** begin Data to use **
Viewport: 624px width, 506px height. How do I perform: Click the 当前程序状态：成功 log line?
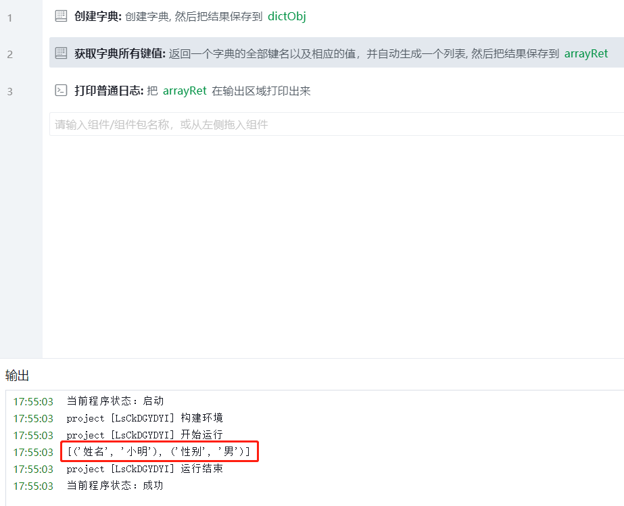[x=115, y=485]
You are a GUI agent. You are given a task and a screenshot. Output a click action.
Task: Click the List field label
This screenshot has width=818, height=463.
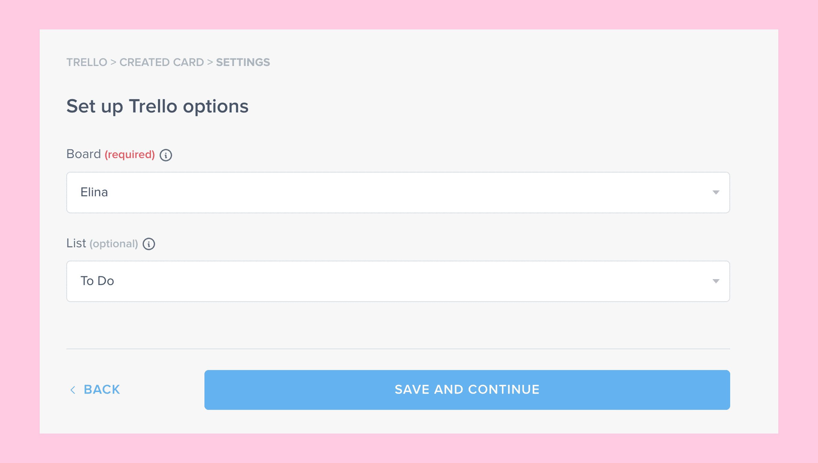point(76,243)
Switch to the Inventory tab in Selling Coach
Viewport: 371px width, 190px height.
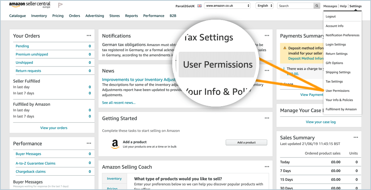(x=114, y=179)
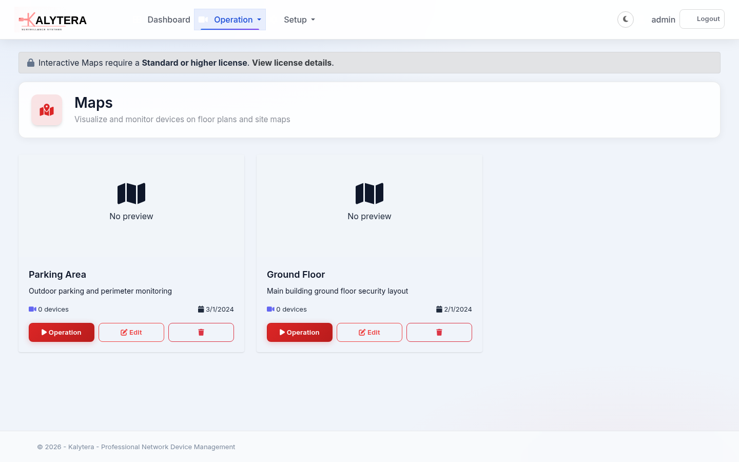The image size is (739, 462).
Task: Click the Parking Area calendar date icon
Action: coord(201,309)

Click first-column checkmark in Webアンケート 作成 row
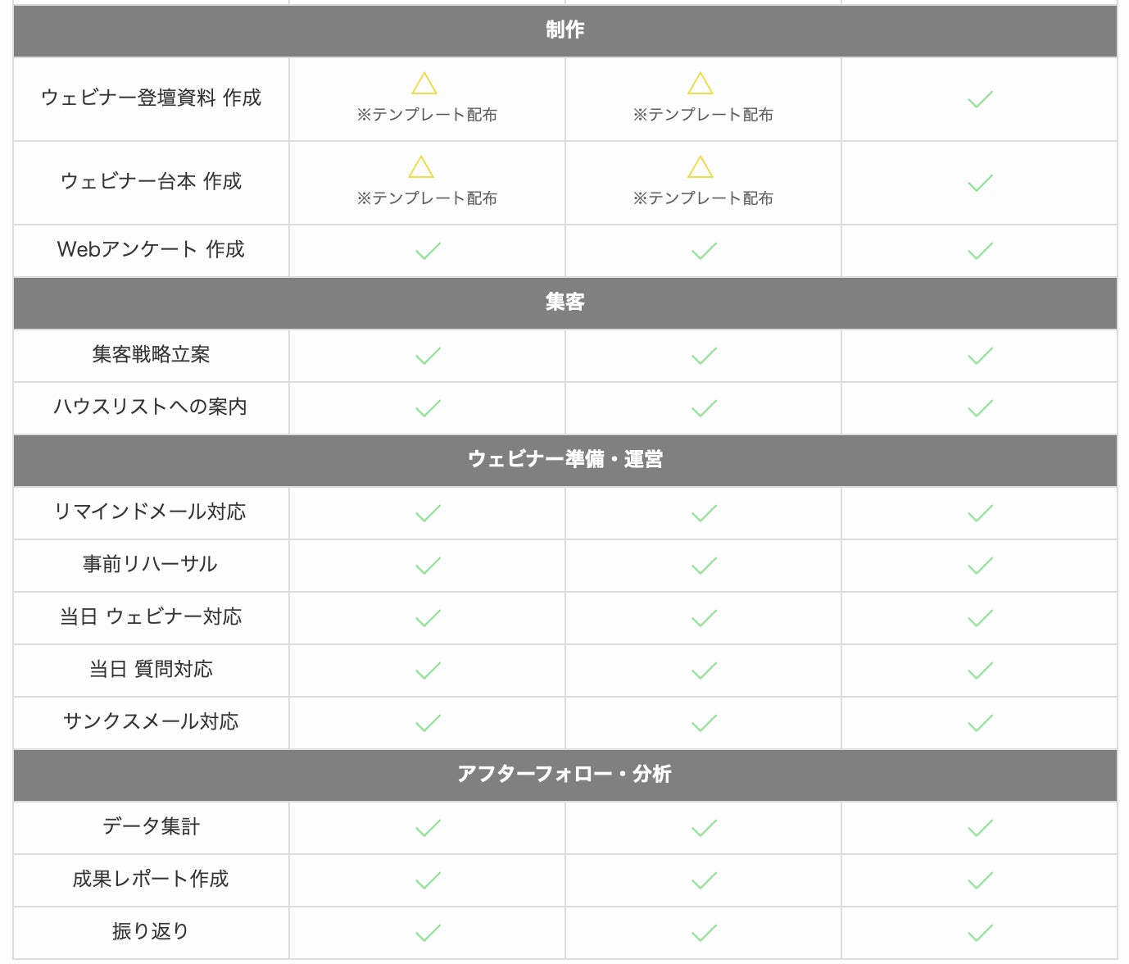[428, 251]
** end Data to use **
→ **Given request**: Pick out every line of the records above that contains the string "screenshot" and copy each one in full. Case counts, so match only that exact capitalization.

→ **Correct answer**:
You are a GUI agent. You are given a task and a screenshot. Output a click action.
This screenshot has width=818, height=463.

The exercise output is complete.